*Task inputs*:
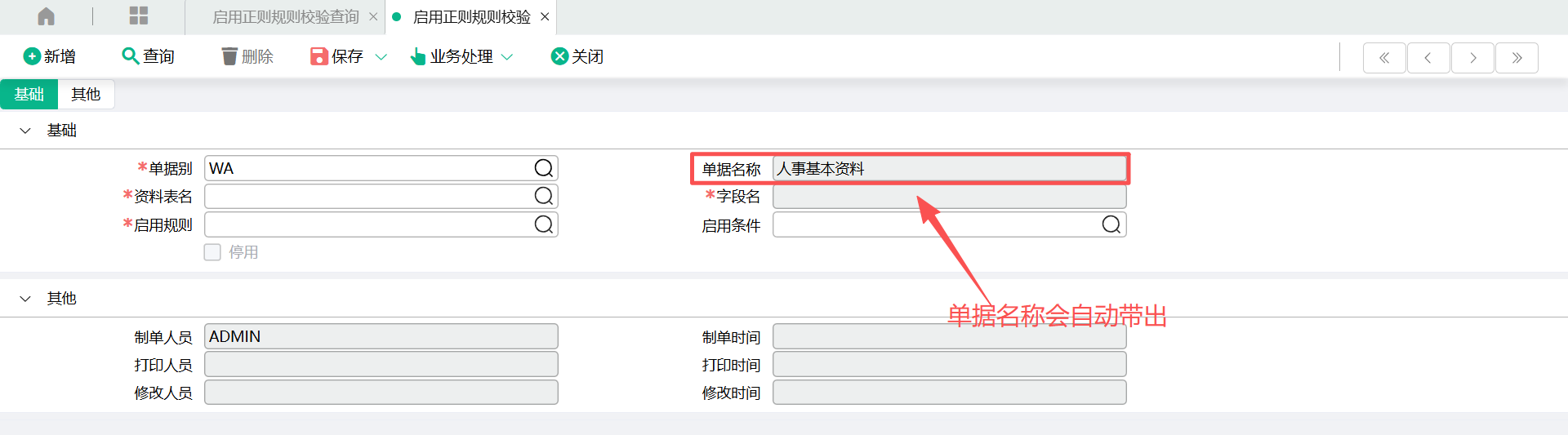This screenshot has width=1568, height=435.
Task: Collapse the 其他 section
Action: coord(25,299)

...

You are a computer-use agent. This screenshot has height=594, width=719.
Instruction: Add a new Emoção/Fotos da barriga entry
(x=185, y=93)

==

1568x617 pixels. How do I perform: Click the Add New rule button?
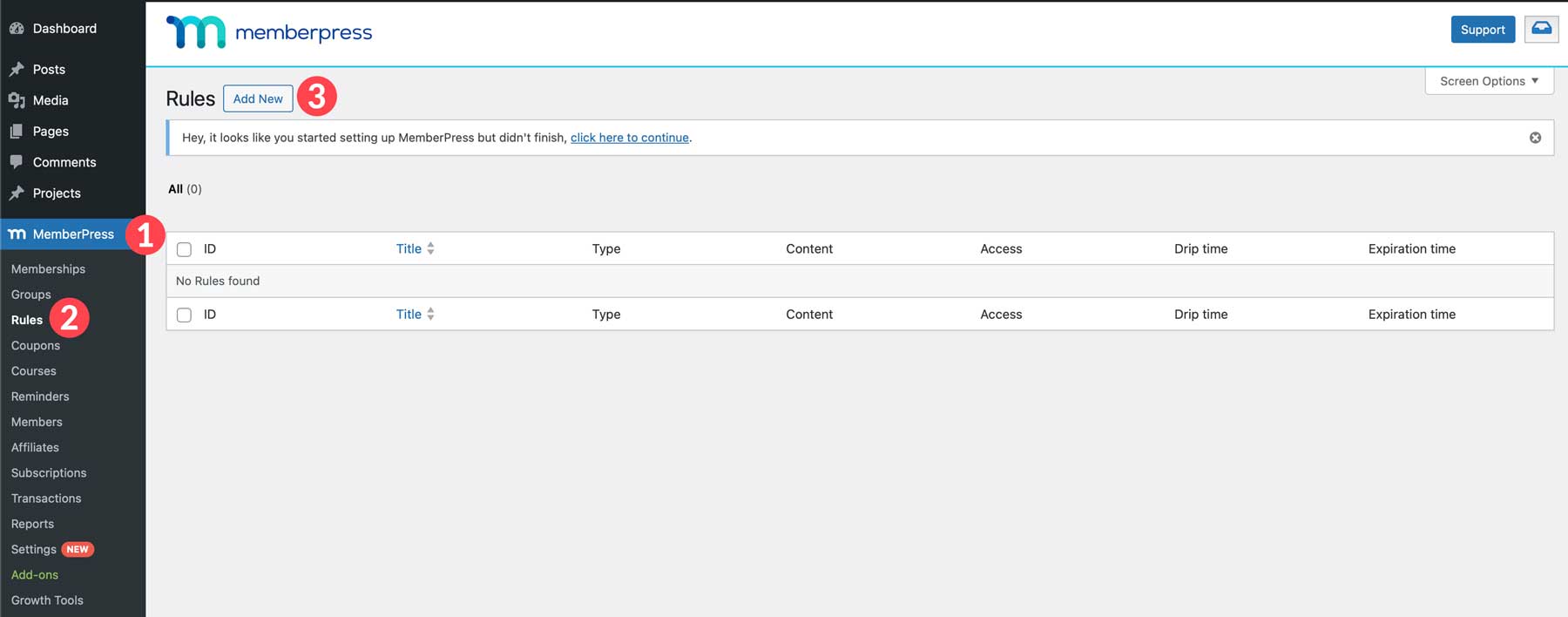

*Task to complete*:
Starting with the line that contains "You are a computer-use" and going on through the line that contains "(x=185, y=93)", write those lines again with "agent" replaced by "assistant" and everything else unchanged.

*Response for this exercise*:
You are a computer-use assistant. This screenshot has height=594, width=719.
Instruction: Add a new Emoção/Fotos da barriga entry
(x=185, y=93)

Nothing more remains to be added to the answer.